In an offensive tackle class with a number of talented mid-round prospects, Florida State’s Menelik Watson might just be the one who stands to gain the most ground over the coming months. The 6-foot-6, 320-pound junior boasts tantalising athleticism and raw potential, yet it is highly unconventional path that led him to Tallahassee, Florida, which quite understandably has scouts most intrigued.
Growing up in Manchester, England, Watson was one of seven children raised by his single mother, in a household where there was little money even for food. Three of his brothers had already turned to crime and spent time and prison but, in sports, Watson saw a way out of the poverty that surrounded him.
An exceptionally gifted athlete, Watson took to soccer from an early age but it was during a basketball tournament in 2006 when he first caught the eye of Rob Orellana, head coach and founder of the Canarias Basketball Academy, a prep school team from Spain’s Gran Canaria Islands, which has produced numerous NCAA Division I and NBA players. Enamoured with the young Englishman’s rare athleticism, Orellana brought Watson to Spain in 2007, where he become a team captain and his coach’s prized asset, setting the tone with his work ethic and dedication to the game.
After two years at Canarias, Watson’s hard work was finally rewarded during a tour to the United States in 2009, when he impressed coaches at New York-based Marist College enough for them to offer him a full scholarship, without even having set foot on campus.
Things at Marist however did not go as well as planned. Watson redshirted his first year, while his debut season was by all accounts a disappointing one, in which the team went 6-27 and finished tied for last in the MAC Conference. The football programme did at the time enquire about Watson’s availability but the Englishman’s only experience of the sport up to that point had been through video games which his teammates had introduced him to.

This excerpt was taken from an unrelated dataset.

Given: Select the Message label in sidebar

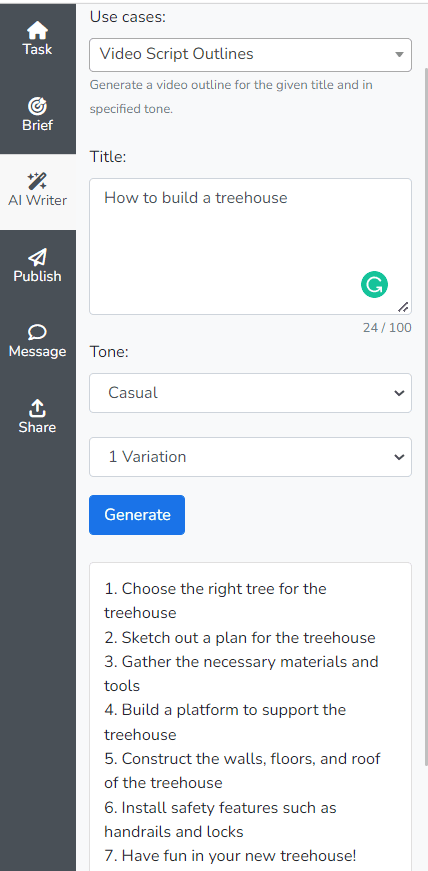Looking at the screenshot, I should point(37,352).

It was Watson’s best friend on the basketball team however, fellow power forward Rob Johnson, who would first open his eyes to the idea of playing football. In September 2010, Johnson brought his friend down to Florida to visit his younger brother, Reggie, who was studying at the school Watson would coincidentally later call home, FSU, and, while they were there, to take in the Seminoles’ game against BYU.
Watson’s first experience of big-time college football immediately had him hooked and seemingly planted the seed of an idea in his mind. The next spring he called up Orellana, who in the time being had become like a father figure to him, to reveal that he was contemplating not returning to Marist. With little prospect of a pro basketball career in Europe, Orellana offered him two options: boxing or football – he was convinced the remarkably talented Watson could be a success in either.
To begin with, Orellana pushed the boxing option, introducing Watson to Roberto Alcazar, former trainer of Oscar De La Hoya, during a summer trip to California to visit relatives. Watson however wanted to pursue the junior college football route and, with further help from the two Johnson brothers, eventually managed to convince Mark McElroy, head coach at Saddleback College in Mission Viejo, California, to let him try-out for the team.
In August 2011, Watson put on football gear for the first time and immediately wowed the coaching staff with his rare combination of size and athleticism. Starting off on the d-line, he soon moved to offensive tackle at the request of future Oregon left guard, Kyle Long, who was starting at left tackle for Saddleback at the time and, though understandably needing time to learn the intricacies of the game, had made his way into the starting line-up by only week 4 of the season. Described as “like a sponge” by coach McElroy, Watson absorbed all the information which came his way and progressed at alarming speed, being named second-team all-conference by the season’s end and entertaining more than three dozen scholarship offers. There was only one however that Watson was ever truly interested in; that which came from Florida State, the school where, just over a year earlier, he had first been introduced to the enormity and spectacle of Division I football.
Their offensive line coach, Rick Trickett, was so impressed by Watson’s tape that he flew out to Saddleback in December and offered the junior college recruit a scholarship on the spot. Watson officially signed with Florida State in February 2012 and since then has continued his meteoric rise. Starting every game for the Seminoles at right tackle this past season, he allowed just one sack in the 12 games, paving the way for senior quarterback EJ Manuel to lead an offense which accumulated more than 6,500 total yards.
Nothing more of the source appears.